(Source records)
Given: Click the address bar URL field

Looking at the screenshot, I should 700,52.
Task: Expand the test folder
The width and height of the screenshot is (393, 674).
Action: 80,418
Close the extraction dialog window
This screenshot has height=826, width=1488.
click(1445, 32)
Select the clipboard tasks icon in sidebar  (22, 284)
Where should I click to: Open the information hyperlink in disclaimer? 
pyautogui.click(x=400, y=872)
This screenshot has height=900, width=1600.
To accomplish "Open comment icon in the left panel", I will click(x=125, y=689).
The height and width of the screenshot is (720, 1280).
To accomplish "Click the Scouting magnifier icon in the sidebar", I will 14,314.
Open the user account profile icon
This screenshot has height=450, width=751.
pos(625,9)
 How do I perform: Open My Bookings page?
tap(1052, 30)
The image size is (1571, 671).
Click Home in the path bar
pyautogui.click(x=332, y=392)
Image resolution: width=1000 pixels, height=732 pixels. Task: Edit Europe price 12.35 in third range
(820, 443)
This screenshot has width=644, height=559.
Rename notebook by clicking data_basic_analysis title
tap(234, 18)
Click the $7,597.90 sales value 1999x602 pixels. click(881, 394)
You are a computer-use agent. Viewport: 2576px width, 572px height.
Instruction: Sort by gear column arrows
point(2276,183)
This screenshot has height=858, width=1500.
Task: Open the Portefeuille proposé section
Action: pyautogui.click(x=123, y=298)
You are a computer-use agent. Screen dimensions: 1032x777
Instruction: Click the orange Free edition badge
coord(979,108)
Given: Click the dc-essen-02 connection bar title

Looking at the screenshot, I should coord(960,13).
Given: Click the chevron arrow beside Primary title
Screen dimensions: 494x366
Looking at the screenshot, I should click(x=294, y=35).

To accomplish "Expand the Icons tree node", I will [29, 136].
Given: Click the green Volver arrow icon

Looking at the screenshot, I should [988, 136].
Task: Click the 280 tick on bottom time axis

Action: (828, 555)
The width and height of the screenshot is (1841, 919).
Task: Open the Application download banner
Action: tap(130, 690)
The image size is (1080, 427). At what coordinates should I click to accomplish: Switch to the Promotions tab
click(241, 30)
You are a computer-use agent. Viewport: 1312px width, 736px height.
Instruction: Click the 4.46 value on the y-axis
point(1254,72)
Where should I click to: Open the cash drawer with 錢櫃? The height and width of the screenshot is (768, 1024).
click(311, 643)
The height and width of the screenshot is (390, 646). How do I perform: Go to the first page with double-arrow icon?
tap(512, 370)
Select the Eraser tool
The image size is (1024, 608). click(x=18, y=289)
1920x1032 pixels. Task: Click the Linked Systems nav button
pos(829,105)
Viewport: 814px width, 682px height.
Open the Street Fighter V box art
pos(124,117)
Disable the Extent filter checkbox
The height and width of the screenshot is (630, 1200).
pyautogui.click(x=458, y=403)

PROBLEM REQUIREMENTS ▸
Retype all of the entries precisely as they are.

TASK SOLUTION ▸
Given: Click the address bar URL field

Looking at the screenshot, I should 700,52.
Task: Expand the test folder
The width and height of the screenshot is (393, 674).
Action: 80,418
Close the extraction dialog window
This screenshot has height=826, width=1488.
click(1445, 32)
Select the clipboard tasks icon in sidebar  (22, 284)
Where should I click to: Open the information hyperlink in disclaimer? 
pyautogui.click(x=400, y=872)
This screenshot has height=900, width=1600.
To accomplish "Open comment icon in the left panel", I will click(x=125, y=689).
The height and width of the screenshot is (720, 1280).
To accomplish "Click the Scouting magnifier icon in the sidebar", I will 14,314.
Open the user account profile icon
This screenshot has height=450, width=751.
pos(625,9)
 How do I perform: Open My Bookings page?
tap(1052, 30)
The image size is (1571, 671).
Click Home in the path bar
pyautogui.click(x=332, y=392)
Image resolution: width=1000 pixels, height=732 pixels. Task: Edit Europe price 12.35 in third range
(820, 443)
This screenshot has width=644, height=559.
Rename notebook by clicking data_basic_analysis title
tap(234, 18)
Click the $7,597.90 sales value 1999x602 pixels. click(881, 394)
You are a computer-use agent. Viewport: 2576px width, 572px height.
Instruction: Sort by gear column arrows
point(2276,183)
This screenshot has height=858, width=1500.
Task: Open the Portefeuille proposé section
Action: pyautogui.click(x=123, y=298)
You are a computer-use agent. Screen dimensions: 1032x777
Instruction: Click the orange Free edition badge
coord(979,108)
Given: Click the dc-essen-02 connection bar title

Looking at the screenshot, I should coord(960,13).
Given: Click the chevron arrow beside Primary title
Screen dimensions: 494x366
Looking at the screenshot, I should click(x=294, y=35).

To accomplish "Expand the Icons tree node", I will [29, 136].
Given: Click the green Volver arrow icon

Looking at the screenshot, I should [988, 136].
Task: Click the 280 tick on bottom time axis

Action: (828, 555)
The width and height of the screenshot is (1841, 919).
Task: Open the Application download banner
Action: tap(130, 690)
The image size is (1080, 427). At what coordinates should I click to accomplish: Switch to the Promotions tab
click(241, 30)
You are a computer-use agent. Viewport: 1312px width, 736px height.
Instruction: Click the 4.46 value on the y-axis
point(1254,72)
Where should I click to: Open the cash drawer with 錢櫃? The height and width of the screenshot is (768, 1024).
click(311, 643)
The height and width of the screenshot is (390, 646). How do I perform: Go to the first page with double-arrow icon?
tap(512, 370)
Select the Eraser tool
The image size is (1024, 608). click(x=18, y=289)
1920x1032 pixels. Task: Click the Linked Systems nav button
pos(829,105)
Viewport: 814px width, 682px height.
Open the Street Fighter V box art
pos(124,117)
Disable the Extent filter checkbox
The height and width of the screenshot is (630, 1200).
pyautogui.click(x=458, y=403)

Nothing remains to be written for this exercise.